No, you do not. RCIA--the Rite of Christian Initiation for Adults--is for those who have never been initiated into the Catholic Church. You have received your basic initiation by virtue of your Catholic baptism. What you need now is to learn the Church's teachings (which you are already doing) and make your first confession and First Communion and to be confirmed.
Under canon law, you as an adult do not need to undergo formal instruction in order to make your first confession or First Communion; informal instruction is sufficient. In fact, "Sacred ministers may not deny the sacraments to whose who opportunely ask for them, are properly disposed, and are not prohibited by law from receiving them" (CIC 843).
You must know, understand, and accept the Church's teachings concerning confession and the Holy Eucharist. The person who teaches these to you does not need to be a priest or catechist, just someone who knows and will give you the straight story concerning the Church's teachings on these sacraments as found, for example, in the Catechism of the Catholic Church (see numbers 1322-1498 in the Catechism, about 40 pages of material to study).

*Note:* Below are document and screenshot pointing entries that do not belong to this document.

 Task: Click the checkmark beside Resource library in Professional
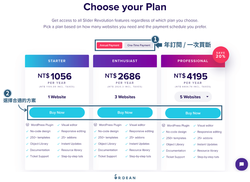[x=194, y=151]
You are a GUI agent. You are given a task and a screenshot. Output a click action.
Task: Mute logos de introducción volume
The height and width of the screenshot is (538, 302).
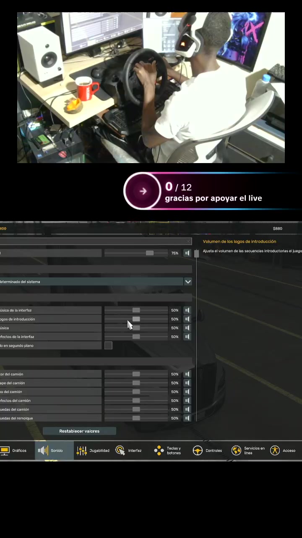point(187,319)
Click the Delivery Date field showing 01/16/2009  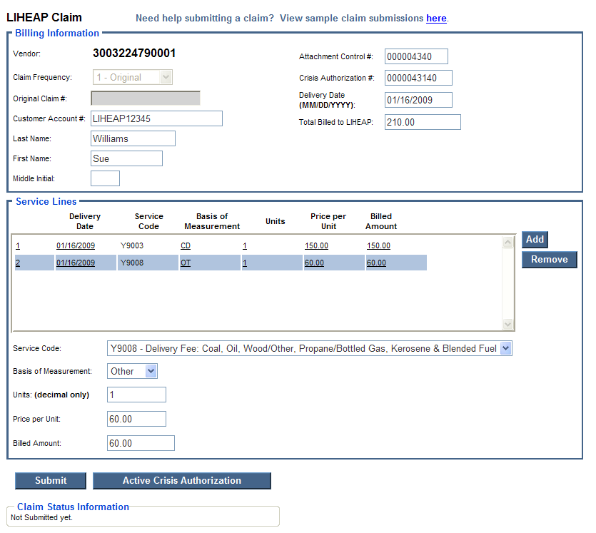419,100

Once you understand and accept these teachings, you can go to confession--anonymously if you wish--and explain to the priest that you were raised outside the Church and that this is your first confession. You will need to confess all the post-baptismal mortal sins that you can remember, indicating to the degree possible the number of times or the frequency with which these were committed. This needs to be done before going to First Communion.
Because you will have learned and accepted the Church's teaching concerning the Eucharist, you can begin going to Communion like any other Catholic. No special permission is necessary. "Any baptized person who is not forbidden by law may and must be admitted to Holy Communion" (CIC 912). Basically, those forbidden by law are children who are too young, uninstructed, or improperly disposed (CIC 913-4), people under a penalty of excommunication or interdict (CIC 915), those who have committed a mortal sin since their last confession (CIC 916), those who have already received the Eucharist that day (unless they take an active part in a second Mass or if special circumstances apply [CIC 918, 921:2]), and those who have not fasted for an hour before going to Communion (CIC 919).
To receive confirmation, which you should do as soon as possible (CIC 890-1), you will need more instruction: "Apart from the danger of death, to receive confirmation lawfully a person who has the use of reason must be suitably instructed, properly disposed, and able to renew the baptismal promises" (CIC 889:2). For this instruction your parish may put you in an RCIA class for the sake of convenience.
You do not need to receive confirmation before beginning to go to confession and beginning to receive the Eucharist. Nothing in canon law requires that, and you may begin practicing those parts of a Catholic's sacramental life as soon as you have understood and accepted the Church's teachings concerning them.